There are more cars on the road than even before and Australia’s $300 billion road network is feeling the pressure.
Research conducted by the Australian Road Research Board (ARRB) shows the nation’s basic infrastructure is at risk of degradation due to an increase in passenger and freight traffic, particularly in high population growth areas.
According to ARRB National Leader Future Transport Infrastructure Matthew Bereni, if further investment in pavement rehabilitation, structural strength and innovative material isn’t prioritised, Australian roads might be unprepared to meet future demands.
This is why ARRB developed its upcoming Smart Pavements Now event – a three-day master class held 18-20 September.
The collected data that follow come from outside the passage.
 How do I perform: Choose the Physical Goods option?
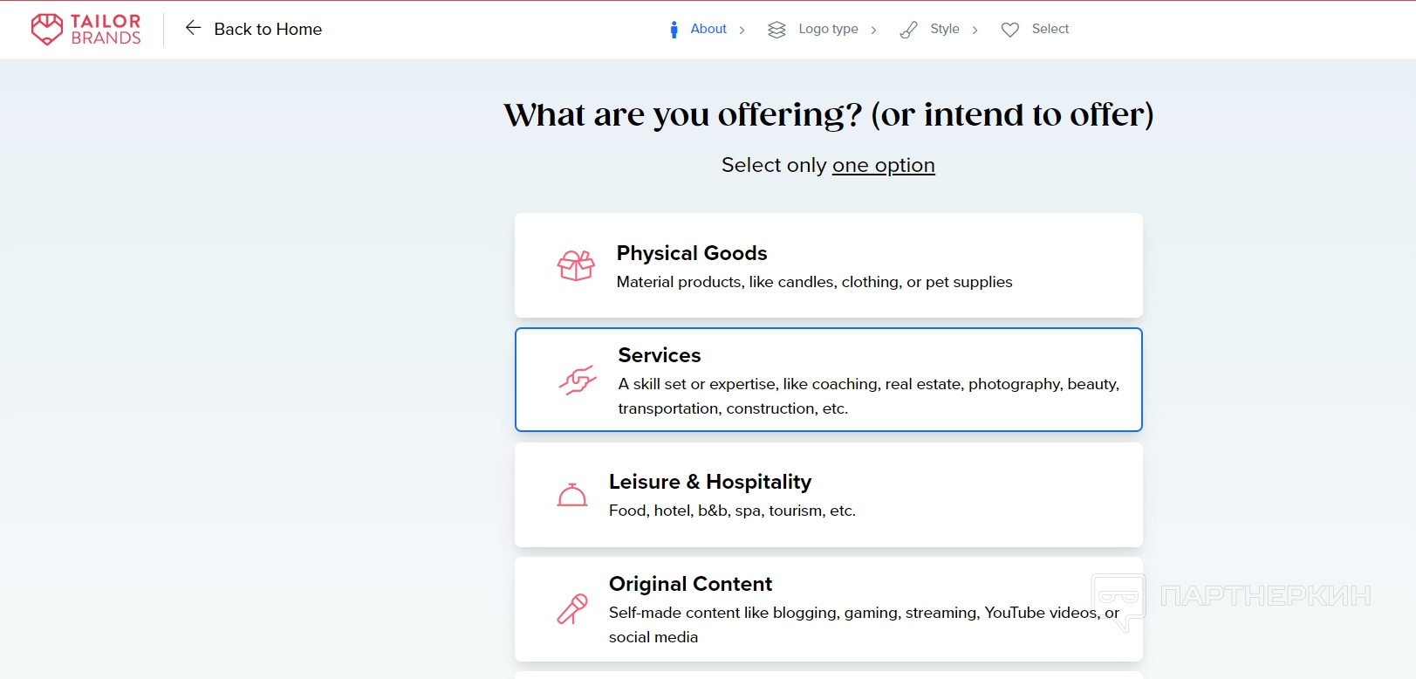click(828, 265)
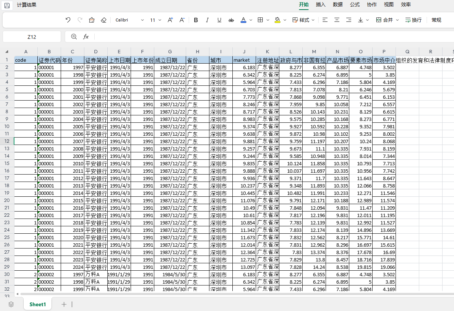Screen dimensions: 454x311
Task: Click the cell name box showing Z12
Action: pos(32,37)
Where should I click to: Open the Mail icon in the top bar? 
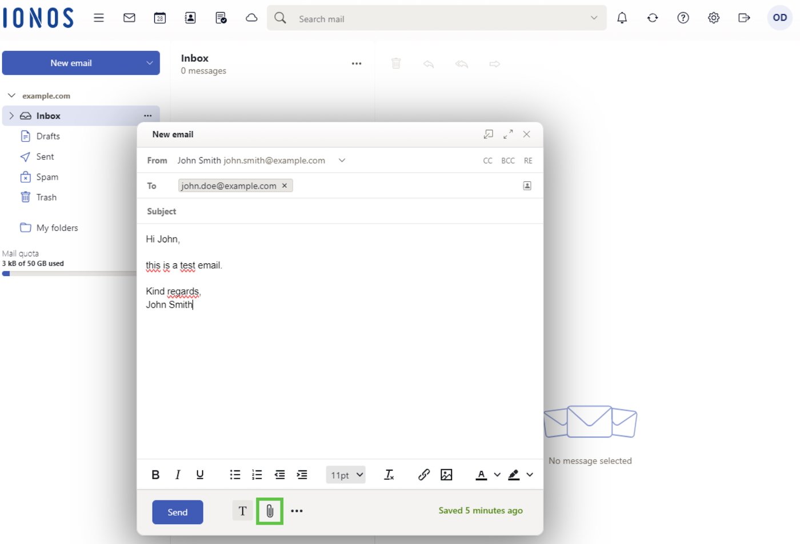point(129,18)
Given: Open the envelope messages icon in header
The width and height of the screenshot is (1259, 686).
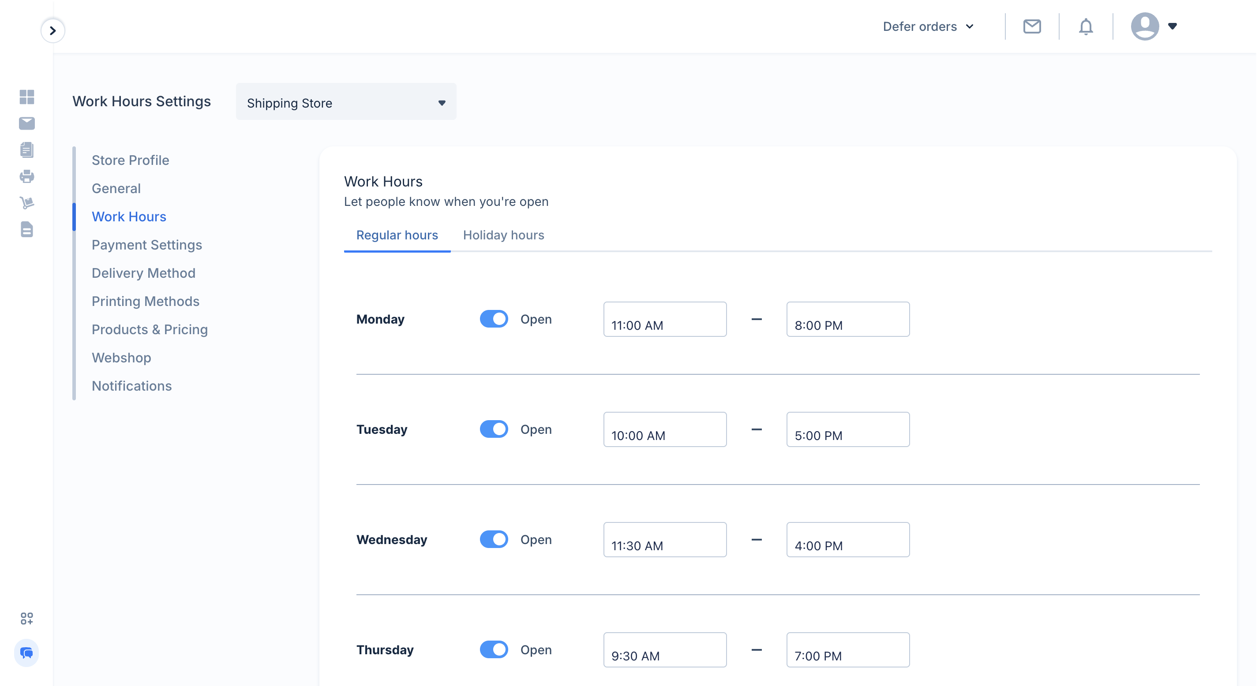Looking at the screenshot, I should tap(1032, 26).
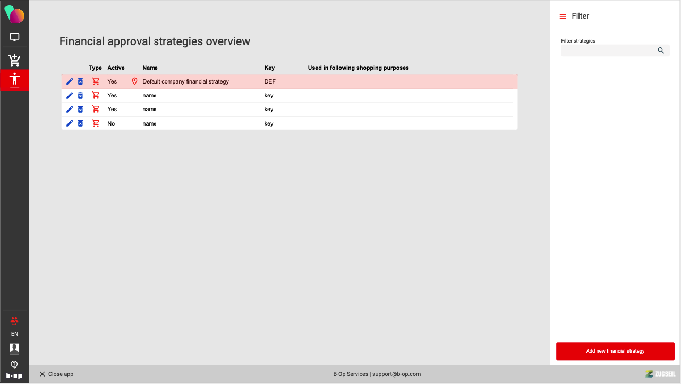Select the red person icon in sidebar
This screenshot has height=384, width=681.
point(14,80)

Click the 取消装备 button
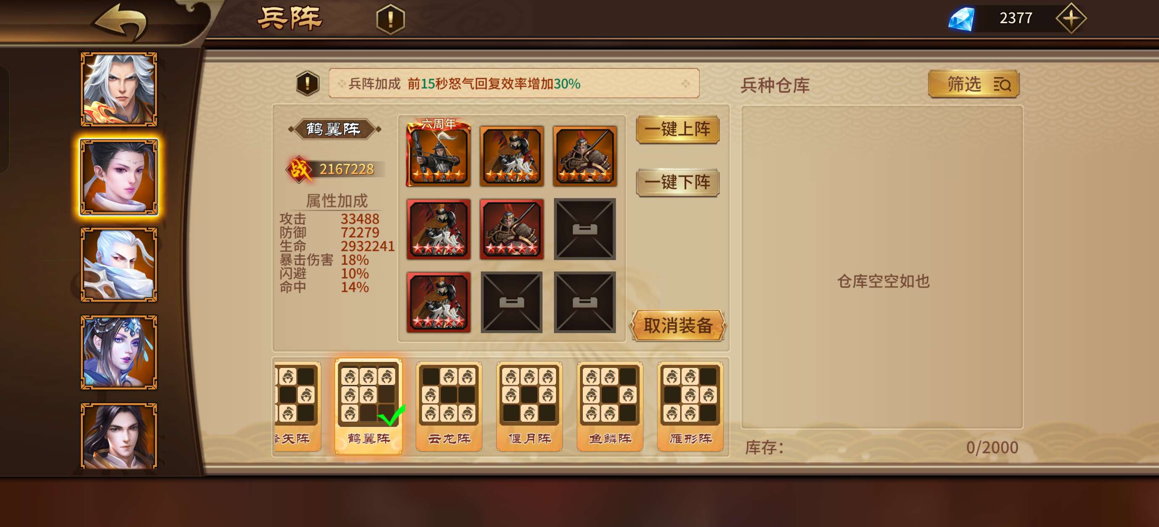(678, 325)
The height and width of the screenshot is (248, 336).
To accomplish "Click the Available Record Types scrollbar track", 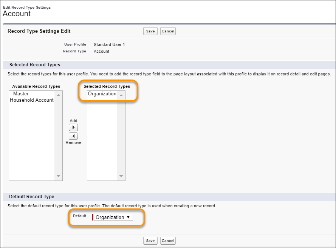I will 58,136.
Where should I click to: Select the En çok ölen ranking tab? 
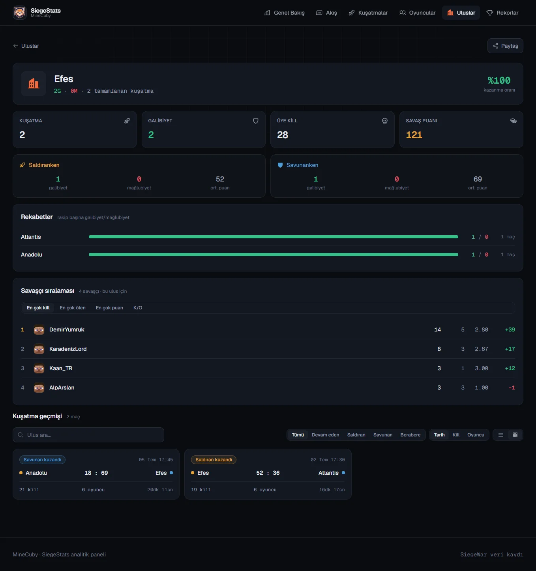(x=73, y=308)
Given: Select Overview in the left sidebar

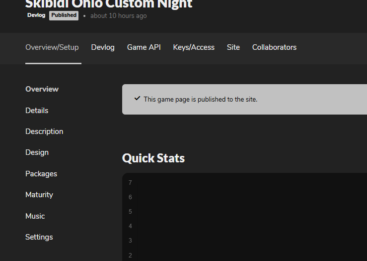Looking at the screenshot, I should tap(42, 89).
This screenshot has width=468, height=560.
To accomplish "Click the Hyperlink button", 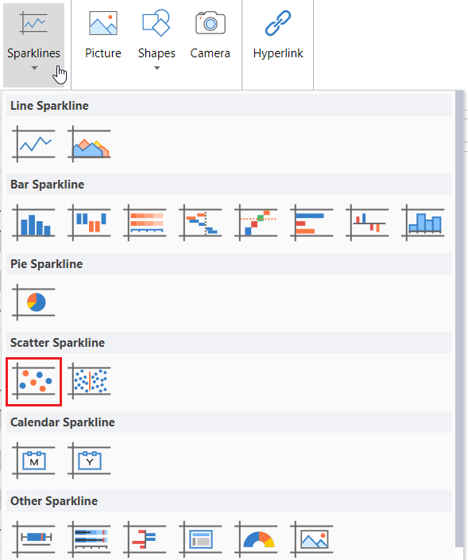I will 278,35.
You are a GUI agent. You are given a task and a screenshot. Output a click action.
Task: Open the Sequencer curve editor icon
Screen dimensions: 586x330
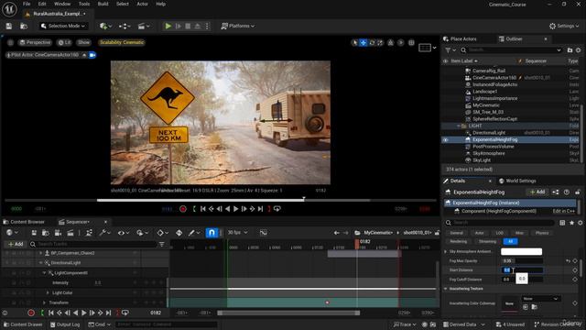tap(264, 233)
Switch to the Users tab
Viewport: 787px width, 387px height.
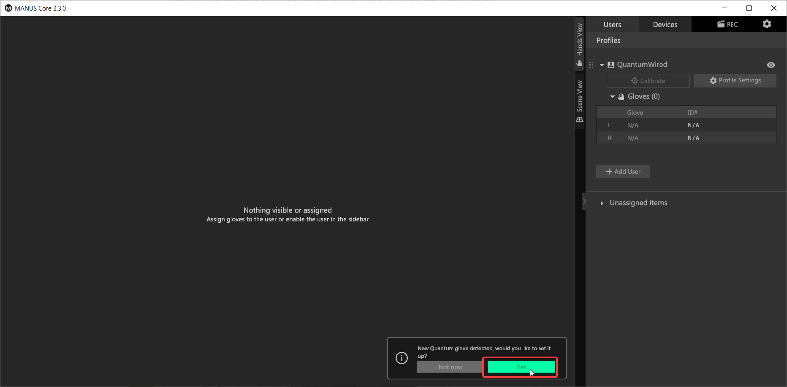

“The event will showcase the latest trends and emerging issues in the pavement industry and provide cost-effective solutions to existing problems. Participants will receive hands-on knowledge transfer about pavement technology, recycled materials in asphalt, advanced pavement modelling, road data collection and lower-cost material,” Mr. Bereni says.
“We want local government, road agencies and representatives from the private sector to really understand the work we are doing, and how they can apply that work to cost-effective applications and best practice.”
On day two for example, participants will be given a private tour of ARRB’s accelerated loading facility (ALF), providing them with the opportunity to ride the structure as it runs up and down the test pavement. Mr. Bereni says hands on learning like this is the central drive of Smart Pavements Now.
“ARRB believes in closing the gap between research and application and making it easy for participants to understand complex concepts in plain English,” Mr. Bereni says.
“There is absolutely no point hiding ourselves behind technical jargon. The priority for me is to make sure all presenters, lab staff and workshop technicians are delivering information in a way that is accessible to people in the room.”
ARRB researchers use the ALF to simulate heavy vehicle traffic on pavement structures. The facility has been in use for more than 25 years and conducted over 250 experiments. According to Mr. Bereni, the structure has applied over 32 million load passes and stimulated well over 300 million equivalent standard axel loads.
“The ALF allows us to measure the rank relative performance of materials, parameters used in pavement design and assist with network deterioration models though full-scale proof testing,” Mr. Bereni says.
“Watching the ALF in action will allow people to better appreciate how we model pavement performance, which will ideally result in participants better understanding how to approach their road responsibilities and contacts – the experience will be significantly more interesting than reading studies in a textbook.”
Additionally, Smart Pavements Now will feature classic presentation sessions, similar to those you might find at a regular conference. These include discussions on lower-cost pavement material, new developments in binder and sprayed seals, including foamed bitumen, and real-life recycled material application case studies.
“The more traditional sessions will be held in the morning, with plenty of time for questions and participatory conversations,” Mr. Bereni says.
“In the afternoons the practical sessions will begin, with workshops and classes in ARRB’s independent and state-of-the-art research lab, and multiple site visits.”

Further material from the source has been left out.